HttpDestination destination;
String servicePath = "/sap/opu/odata/sap/<SERVICE_PATH>";
String entityName = "EntityCollectionName";
HttpClient httpClient = HttpClientAccessor.getHttpClient(destination);

// instantiate custom OData V2 batch request
ODataRequestBatch requestBatch = new ODataRequestBatch(servicePath, ODataProtocol.V2);

// instantiate custom OData V2 read request
StructuredQuery structuredQuery = StructuredQuery.onEntity(entityName, ODataProtocol.V2);
structuredQuery.select("Field1", "Field2", "Field3");
structuredQuery.filter(FieldReference.of("Field4").equalTo("FooBar"));
String encodedQuery = structuredQuery.getEncodedQueryString();
ODataRequestRead requestRead = new ODataRequestRead(servicePath, entityName, encodedQuery, ODataProtocol.V2);

// add read request to batch
requestBatch.addRead(requestRead);

// execute the batch request
ODataRequestResultMultipartGeneric batchResult = requestBatch.execute(httpClient);

// extract information from batch response, by referring to the individual OData request reference
ODataRequestResultGeneric queryResult = batchResult.getResult(requestRead);
List<Map<String, Object>> listOfEntityFields = queryResult.asListOfMaps();

This example is a great demonstration of how you can work around certain limitations of a type-safe client, tackle advanced OData features, or even take care of misbehaving servers or OData standard deviations.

Call OData v4 Bound Functions and Actions

Bound function and actions were freshly introduced in OData v4 specification. Below is a generic client example:

// this code will build the following URL:
// "/service/Entity(key1='foo%2Fbar',key2=123)/Model.Function(param1='foo%2Fbar',param2=123)"
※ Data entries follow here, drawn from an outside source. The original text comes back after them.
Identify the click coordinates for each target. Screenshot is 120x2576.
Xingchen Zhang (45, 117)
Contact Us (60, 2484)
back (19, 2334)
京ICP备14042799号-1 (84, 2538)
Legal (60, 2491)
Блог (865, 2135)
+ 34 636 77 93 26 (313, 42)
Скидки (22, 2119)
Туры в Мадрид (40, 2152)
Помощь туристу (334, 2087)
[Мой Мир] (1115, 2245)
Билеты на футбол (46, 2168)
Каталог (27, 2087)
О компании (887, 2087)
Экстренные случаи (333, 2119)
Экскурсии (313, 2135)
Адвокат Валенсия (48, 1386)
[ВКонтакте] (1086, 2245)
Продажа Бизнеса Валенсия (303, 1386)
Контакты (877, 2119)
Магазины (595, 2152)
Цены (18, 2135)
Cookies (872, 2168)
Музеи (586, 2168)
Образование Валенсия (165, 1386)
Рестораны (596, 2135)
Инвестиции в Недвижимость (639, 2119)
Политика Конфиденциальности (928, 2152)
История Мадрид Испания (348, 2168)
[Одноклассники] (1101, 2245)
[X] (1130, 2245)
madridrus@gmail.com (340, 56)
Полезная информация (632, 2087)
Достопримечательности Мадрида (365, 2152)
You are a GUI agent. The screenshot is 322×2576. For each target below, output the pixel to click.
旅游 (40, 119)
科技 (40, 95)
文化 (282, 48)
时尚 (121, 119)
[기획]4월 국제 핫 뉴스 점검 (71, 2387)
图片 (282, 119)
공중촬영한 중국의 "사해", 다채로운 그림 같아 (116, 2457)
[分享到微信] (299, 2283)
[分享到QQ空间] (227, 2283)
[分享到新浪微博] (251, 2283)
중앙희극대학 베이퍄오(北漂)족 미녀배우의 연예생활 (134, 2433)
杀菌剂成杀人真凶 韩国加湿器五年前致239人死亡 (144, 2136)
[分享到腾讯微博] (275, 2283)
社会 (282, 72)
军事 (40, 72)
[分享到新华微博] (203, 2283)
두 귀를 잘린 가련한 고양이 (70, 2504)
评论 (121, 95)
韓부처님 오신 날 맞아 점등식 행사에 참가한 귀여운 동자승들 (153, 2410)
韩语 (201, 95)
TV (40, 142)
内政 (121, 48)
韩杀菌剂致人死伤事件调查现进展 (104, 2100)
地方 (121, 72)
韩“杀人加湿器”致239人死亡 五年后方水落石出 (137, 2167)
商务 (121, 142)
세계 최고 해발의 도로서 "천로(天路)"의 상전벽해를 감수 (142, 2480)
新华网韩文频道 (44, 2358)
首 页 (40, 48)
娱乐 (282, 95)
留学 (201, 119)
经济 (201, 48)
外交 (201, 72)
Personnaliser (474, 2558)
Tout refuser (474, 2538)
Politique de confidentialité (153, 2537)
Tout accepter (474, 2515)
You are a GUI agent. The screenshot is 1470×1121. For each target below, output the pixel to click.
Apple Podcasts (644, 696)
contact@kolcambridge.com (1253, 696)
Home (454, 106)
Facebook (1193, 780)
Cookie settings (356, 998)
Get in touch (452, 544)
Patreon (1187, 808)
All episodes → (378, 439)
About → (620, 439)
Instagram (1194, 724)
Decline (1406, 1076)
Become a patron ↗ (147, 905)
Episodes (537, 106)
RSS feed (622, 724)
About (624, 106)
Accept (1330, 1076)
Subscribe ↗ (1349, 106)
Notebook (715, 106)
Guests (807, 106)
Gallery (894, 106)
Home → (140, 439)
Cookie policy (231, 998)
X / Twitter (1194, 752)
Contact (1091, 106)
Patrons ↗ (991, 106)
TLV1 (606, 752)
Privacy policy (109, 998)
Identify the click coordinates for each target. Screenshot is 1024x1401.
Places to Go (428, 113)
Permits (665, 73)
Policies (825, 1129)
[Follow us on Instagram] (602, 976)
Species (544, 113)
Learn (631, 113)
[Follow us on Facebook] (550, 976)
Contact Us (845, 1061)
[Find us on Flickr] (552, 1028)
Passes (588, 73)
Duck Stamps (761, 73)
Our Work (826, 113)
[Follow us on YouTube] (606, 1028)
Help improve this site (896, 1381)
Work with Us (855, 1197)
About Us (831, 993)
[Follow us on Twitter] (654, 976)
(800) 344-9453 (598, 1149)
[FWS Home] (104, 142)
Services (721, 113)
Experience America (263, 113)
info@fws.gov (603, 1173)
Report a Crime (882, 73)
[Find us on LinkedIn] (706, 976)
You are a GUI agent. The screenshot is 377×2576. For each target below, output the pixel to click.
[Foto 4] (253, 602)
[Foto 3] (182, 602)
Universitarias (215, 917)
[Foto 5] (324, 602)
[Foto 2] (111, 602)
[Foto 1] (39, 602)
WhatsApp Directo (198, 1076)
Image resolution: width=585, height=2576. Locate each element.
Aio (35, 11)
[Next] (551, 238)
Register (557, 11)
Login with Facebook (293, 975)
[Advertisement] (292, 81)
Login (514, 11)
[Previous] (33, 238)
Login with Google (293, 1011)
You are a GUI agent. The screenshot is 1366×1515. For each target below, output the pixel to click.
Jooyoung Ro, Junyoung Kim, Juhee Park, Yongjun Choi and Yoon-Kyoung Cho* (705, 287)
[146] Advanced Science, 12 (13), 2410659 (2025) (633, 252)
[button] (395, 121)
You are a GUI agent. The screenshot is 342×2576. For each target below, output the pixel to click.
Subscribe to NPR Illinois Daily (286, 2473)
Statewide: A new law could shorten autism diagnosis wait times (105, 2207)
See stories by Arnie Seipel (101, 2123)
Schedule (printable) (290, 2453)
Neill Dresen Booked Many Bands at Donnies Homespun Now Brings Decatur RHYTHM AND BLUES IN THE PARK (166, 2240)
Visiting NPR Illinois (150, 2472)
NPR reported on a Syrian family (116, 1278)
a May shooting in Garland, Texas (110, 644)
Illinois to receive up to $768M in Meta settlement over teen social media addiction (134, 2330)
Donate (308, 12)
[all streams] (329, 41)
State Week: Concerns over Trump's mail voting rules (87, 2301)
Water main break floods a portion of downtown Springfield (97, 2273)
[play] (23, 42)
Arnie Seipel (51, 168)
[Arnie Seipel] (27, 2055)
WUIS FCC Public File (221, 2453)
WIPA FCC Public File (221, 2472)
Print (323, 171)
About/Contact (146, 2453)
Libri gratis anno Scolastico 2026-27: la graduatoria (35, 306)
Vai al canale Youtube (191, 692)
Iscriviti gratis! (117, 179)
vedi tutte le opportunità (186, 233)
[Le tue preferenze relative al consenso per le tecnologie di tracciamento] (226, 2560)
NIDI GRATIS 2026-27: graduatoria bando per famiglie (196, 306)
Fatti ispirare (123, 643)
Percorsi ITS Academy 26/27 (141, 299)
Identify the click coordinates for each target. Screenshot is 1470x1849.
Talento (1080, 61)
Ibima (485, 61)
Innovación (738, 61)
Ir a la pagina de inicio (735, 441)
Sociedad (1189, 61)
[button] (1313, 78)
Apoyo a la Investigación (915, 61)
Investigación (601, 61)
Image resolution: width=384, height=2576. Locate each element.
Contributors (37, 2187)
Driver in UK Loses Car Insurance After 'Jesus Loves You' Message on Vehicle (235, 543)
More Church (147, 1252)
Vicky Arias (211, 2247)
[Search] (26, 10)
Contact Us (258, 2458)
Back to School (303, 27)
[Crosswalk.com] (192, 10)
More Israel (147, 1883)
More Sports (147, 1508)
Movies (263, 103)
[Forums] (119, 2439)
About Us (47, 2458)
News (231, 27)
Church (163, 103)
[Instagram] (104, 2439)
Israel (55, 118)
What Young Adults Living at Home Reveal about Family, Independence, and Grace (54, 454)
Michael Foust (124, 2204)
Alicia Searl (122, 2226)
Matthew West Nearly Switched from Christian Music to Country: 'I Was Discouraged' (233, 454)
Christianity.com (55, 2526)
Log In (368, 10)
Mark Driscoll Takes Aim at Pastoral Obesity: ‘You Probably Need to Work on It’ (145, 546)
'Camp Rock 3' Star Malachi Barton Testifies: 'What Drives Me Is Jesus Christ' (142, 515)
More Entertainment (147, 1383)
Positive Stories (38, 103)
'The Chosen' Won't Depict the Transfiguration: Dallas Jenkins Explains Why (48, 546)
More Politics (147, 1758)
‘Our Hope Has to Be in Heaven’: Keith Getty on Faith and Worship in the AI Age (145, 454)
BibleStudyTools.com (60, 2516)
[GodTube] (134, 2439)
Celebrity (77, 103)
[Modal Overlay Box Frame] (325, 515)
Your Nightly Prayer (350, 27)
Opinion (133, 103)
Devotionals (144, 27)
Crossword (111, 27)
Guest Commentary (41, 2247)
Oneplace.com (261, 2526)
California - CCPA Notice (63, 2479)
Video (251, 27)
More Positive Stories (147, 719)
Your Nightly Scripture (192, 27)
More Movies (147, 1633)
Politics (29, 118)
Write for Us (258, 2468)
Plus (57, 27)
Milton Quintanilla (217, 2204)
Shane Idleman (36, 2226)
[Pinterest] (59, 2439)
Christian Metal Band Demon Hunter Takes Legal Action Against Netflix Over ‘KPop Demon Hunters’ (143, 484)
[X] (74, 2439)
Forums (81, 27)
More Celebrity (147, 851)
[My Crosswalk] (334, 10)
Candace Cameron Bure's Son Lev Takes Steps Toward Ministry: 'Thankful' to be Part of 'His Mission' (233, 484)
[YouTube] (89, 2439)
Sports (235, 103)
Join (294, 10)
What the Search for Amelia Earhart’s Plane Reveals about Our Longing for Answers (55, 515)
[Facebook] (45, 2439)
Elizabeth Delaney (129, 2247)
ODataEntityKey key = new ODataEntityKey(ODataProtocol.V4)
.addKeyProperty("key1", "foo/bar")
.addKeyProperty("key2", 123);

ODataFunctionParameters params = new ODataFunctionParameters(ODataProtocol.V4)
.addKeyProperty("param1", "foo/bar")
.addKeyProperty("param2", 123);

ODataResourcePath functionPath =
new ODataResourcePath()
.addSegment("Entity", key)
.addSegment("Model.Function", params);

ODataRequestFunction request =
new ODataRequestFunction("/service", functionPath, null, ODataProtocol.V4);

This is essentially what happens under the hood when you are using the generated type-safe client code.